Background: Many impinging hips are said to have a mix of features of femoral cam and an overcovered acetabulum causing pincer impingement. Correction of such a mixed picture by reduction of the cam lesion and the acetabular rim is the suggested treatment.
Questions/purposes: We therefore asked two questions: (1) Is the acetabulum in cam impingement easily distinguishable from the pincer acetabulum, or is there a group with features of both types of impingement? (2) Is version or depth of socket better able to distinguish cam from pincer impingement?

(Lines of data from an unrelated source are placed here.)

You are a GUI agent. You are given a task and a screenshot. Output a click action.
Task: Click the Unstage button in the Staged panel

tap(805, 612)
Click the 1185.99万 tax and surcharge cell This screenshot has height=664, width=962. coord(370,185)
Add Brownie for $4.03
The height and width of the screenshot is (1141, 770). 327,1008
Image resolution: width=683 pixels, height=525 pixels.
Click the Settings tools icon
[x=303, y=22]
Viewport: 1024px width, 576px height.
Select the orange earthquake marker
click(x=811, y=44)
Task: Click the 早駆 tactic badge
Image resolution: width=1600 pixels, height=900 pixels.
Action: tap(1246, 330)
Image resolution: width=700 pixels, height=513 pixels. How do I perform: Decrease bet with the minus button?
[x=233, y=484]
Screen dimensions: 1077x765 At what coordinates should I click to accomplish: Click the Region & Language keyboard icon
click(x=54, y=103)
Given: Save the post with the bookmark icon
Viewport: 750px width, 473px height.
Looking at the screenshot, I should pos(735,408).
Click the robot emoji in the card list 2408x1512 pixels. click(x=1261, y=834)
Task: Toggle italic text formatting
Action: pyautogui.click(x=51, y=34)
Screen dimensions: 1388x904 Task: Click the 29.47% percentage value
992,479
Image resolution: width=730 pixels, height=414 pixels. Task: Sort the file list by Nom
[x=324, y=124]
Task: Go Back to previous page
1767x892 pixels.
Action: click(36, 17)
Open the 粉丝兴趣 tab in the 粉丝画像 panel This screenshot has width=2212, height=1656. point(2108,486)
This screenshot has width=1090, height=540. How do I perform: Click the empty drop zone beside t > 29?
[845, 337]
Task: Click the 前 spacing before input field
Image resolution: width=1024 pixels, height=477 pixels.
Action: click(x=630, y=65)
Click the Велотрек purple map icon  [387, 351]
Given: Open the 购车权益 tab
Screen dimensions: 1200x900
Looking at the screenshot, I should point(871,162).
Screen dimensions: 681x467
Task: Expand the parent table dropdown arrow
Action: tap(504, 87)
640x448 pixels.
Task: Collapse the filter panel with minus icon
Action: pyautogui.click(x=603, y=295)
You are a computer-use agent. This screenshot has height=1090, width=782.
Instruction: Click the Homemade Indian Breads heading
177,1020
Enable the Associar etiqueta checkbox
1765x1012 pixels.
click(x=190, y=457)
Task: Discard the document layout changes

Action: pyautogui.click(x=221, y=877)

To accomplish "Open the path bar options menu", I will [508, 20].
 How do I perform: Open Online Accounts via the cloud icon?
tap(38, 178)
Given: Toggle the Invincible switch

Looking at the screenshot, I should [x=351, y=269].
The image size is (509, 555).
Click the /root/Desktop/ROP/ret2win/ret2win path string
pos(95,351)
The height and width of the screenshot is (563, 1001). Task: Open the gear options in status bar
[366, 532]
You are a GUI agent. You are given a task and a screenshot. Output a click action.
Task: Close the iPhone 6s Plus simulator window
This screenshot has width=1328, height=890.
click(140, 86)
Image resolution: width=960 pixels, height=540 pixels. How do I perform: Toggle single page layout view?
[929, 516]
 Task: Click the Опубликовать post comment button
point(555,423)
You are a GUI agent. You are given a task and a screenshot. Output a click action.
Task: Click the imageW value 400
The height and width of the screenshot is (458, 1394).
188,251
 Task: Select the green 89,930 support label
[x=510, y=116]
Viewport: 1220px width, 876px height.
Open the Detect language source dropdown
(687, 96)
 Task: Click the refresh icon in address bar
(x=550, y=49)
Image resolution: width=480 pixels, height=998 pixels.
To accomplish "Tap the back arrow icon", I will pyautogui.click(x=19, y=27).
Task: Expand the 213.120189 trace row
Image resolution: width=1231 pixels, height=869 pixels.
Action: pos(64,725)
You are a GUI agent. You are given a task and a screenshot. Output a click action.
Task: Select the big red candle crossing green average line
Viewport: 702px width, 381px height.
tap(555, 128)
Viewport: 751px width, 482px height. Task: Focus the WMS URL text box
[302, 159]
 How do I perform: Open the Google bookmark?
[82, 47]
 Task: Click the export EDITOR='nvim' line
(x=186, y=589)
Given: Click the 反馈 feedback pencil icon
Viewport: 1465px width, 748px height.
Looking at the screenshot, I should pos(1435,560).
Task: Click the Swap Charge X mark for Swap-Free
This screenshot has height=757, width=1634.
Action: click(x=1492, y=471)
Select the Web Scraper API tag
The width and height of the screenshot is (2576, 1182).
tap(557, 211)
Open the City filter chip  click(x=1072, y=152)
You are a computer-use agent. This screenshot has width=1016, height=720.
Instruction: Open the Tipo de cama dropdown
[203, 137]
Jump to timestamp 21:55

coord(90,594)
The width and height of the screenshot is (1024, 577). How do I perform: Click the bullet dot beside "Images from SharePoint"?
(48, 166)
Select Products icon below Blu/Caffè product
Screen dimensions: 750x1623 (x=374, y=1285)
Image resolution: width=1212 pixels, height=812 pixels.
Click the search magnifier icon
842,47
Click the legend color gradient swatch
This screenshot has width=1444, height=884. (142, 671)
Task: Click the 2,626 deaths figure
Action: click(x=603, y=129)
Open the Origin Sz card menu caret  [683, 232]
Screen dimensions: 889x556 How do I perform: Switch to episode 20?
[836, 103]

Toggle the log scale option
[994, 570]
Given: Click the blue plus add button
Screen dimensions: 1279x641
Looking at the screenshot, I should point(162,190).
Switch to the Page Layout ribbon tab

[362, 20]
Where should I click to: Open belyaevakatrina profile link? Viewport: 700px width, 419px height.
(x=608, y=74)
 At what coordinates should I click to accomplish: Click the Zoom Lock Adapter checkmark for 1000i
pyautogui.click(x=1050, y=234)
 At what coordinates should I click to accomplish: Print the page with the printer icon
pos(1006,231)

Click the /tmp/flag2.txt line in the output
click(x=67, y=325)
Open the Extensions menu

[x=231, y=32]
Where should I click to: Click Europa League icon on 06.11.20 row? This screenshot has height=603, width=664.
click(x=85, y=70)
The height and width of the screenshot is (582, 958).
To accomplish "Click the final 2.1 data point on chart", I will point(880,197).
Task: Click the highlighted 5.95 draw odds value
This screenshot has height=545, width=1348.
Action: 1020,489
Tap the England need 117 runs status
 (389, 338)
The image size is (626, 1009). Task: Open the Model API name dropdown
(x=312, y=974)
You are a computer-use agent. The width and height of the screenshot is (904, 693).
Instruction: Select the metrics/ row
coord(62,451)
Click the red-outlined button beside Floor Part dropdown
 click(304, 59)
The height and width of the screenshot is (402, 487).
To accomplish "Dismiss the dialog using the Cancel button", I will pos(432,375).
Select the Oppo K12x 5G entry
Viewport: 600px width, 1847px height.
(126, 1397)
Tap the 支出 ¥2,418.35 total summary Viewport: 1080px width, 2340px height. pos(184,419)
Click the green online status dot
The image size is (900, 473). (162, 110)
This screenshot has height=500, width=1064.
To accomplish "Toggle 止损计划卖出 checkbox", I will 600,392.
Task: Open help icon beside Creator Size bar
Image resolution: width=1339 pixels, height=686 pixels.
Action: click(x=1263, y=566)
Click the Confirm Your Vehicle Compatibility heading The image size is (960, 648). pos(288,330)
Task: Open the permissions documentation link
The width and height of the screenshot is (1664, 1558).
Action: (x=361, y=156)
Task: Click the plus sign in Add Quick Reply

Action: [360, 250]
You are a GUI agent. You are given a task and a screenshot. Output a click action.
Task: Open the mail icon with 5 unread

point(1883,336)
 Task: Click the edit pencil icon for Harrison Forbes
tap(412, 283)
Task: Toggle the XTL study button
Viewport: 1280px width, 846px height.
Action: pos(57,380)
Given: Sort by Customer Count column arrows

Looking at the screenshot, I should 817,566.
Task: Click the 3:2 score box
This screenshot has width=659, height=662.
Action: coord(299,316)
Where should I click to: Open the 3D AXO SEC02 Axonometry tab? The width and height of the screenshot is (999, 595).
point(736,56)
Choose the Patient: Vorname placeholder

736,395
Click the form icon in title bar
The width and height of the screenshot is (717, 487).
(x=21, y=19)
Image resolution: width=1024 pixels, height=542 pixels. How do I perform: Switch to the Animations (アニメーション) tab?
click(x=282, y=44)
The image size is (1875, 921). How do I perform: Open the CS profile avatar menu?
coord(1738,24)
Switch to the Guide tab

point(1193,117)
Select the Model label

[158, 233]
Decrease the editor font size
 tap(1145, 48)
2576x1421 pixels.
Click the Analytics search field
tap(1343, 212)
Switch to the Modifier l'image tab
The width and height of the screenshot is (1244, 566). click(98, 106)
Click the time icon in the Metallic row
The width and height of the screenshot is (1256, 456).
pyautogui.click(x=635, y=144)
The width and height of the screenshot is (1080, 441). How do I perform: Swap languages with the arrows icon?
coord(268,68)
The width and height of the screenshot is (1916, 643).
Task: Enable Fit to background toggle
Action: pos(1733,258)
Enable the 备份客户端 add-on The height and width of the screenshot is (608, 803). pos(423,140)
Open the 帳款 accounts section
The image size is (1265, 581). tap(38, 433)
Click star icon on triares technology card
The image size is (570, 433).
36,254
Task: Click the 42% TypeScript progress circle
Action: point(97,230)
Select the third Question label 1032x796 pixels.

Methods: We analyzed the morphologic features of the acetabulum and rim profile of 20 normal, healthy hips, 20 with cams and 20 with pincers on CT. Pelvises were digitized, orientated to the best-fit acetabular plane, and a rim profile was plotted.
Results: Cam hips were shallower than normal hips, which in turn were shallower than pincer hips (84 degrees +/- 5 degrees versus 87 degrees +/- 4 degrees versus 96 degrees +/- 5 degrees, respectively). The rim planes of cam, normal, and pincer hips had similar version (23 degrees, 24 degrees, 25 degrees), but females were 4 degrees more anteverted than males.
Conclusions: We concluded cam and pincer hips are distinct pathoanatomic entities. Cam hips are slightly shallower than normal, whereas pincers are deeper.
Clinical relevance: Before performing surgery for cam-type femoroacetabular impingement, surgeons should consider measuring the acetabular depth. The cam acetabulum is shallower than normal and may be rendered pathologically shallow by acetabular rim resection leading to early joint failure.